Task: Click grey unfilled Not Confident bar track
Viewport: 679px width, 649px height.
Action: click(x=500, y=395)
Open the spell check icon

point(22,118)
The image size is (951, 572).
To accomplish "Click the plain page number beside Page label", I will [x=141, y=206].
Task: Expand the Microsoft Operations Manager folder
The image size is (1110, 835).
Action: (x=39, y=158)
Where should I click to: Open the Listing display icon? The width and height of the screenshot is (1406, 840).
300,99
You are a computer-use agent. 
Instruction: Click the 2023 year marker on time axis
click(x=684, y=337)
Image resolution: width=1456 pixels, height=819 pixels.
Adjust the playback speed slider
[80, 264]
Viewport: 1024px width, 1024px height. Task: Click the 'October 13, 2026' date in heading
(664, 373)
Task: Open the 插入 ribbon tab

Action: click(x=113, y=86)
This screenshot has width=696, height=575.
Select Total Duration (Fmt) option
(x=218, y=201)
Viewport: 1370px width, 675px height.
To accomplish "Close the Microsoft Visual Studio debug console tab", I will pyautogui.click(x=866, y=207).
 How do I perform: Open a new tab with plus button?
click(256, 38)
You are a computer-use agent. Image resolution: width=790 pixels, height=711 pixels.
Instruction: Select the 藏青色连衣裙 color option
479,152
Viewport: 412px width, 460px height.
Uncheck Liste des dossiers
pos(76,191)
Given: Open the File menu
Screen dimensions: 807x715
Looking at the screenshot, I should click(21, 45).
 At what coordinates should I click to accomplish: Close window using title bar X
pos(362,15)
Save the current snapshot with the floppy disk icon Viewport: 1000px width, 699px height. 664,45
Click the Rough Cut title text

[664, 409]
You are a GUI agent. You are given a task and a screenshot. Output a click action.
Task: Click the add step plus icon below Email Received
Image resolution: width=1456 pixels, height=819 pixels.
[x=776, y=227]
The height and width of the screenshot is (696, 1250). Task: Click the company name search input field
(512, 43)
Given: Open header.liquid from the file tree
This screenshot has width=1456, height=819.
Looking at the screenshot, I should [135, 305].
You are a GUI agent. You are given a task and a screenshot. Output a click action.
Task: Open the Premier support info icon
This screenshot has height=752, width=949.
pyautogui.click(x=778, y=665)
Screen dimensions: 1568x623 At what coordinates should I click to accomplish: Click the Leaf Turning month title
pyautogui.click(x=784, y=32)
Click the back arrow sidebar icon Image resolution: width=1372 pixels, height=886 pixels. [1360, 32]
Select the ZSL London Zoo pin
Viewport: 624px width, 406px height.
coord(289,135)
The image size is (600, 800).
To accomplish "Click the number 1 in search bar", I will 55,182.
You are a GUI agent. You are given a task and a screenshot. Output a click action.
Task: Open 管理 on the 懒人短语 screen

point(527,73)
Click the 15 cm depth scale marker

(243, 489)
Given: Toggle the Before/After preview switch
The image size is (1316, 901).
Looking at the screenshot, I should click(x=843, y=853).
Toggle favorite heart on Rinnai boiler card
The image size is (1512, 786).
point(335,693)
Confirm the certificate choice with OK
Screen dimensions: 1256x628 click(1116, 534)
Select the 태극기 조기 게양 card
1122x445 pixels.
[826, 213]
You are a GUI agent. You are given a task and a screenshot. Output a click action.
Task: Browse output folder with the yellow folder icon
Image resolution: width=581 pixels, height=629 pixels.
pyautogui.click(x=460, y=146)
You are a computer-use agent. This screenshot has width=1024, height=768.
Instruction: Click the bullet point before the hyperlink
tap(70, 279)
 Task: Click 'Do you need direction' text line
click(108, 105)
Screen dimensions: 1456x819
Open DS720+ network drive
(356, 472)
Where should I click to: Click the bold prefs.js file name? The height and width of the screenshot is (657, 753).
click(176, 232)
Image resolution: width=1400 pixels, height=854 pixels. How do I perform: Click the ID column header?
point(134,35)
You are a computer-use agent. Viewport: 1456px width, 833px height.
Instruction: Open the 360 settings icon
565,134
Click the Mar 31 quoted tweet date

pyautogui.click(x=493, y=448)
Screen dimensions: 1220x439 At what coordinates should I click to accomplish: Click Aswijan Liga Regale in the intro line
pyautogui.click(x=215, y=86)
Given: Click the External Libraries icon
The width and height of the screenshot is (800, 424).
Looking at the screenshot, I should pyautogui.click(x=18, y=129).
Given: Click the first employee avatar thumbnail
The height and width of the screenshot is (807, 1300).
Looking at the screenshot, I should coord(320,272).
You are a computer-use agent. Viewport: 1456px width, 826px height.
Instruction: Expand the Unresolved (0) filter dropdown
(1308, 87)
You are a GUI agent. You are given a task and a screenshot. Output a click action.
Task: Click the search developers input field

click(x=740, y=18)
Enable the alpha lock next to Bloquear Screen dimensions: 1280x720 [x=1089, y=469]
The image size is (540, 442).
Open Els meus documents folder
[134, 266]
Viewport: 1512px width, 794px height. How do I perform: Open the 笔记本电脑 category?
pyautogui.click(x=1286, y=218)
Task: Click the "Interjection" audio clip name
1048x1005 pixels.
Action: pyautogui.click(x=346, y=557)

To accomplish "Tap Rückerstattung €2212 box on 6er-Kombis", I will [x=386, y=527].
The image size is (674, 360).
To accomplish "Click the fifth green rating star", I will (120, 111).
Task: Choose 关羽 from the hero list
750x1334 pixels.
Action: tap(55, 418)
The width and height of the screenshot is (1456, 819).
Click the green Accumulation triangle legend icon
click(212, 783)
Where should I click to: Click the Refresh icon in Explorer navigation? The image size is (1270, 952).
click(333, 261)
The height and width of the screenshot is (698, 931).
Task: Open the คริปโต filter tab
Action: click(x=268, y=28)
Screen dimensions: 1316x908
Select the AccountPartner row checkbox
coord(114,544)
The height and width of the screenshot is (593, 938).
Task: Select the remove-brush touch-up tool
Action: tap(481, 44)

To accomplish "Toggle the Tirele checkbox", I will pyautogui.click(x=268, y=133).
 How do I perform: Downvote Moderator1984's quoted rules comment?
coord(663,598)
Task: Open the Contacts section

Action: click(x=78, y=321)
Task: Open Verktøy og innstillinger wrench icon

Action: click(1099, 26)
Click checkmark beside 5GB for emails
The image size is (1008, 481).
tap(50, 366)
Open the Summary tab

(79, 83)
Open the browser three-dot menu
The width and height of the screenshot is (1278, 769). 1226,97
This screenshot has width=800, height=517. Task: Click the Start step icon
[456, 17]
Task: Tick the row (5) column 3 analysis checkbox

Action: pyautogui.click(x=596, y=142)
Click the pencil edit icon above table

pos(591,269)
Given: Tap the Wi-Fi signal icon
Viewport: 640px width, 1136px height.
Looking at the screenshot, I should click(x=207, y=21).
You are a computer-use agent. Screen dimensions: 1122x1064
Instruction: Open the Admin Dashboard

Instructions for the task =>
Express the rows above as a JSON list of strings, one string per line and blank lines left out, beginning at the line that has "Given: Toggle the Before/After preview switch" and stopping after the line that has "point(335,693)".

Complete answer =>
[
  "Given: Toggle the Before/After preview switch",
  "The image size is (1316, 901).",
  "Looking at the screenshot, I should click(x=843, y=853).",
  "Toggle favorite heart on Rinnai boiler card",
  "The image size is (1512, 786).",
  "point(335,693)"
]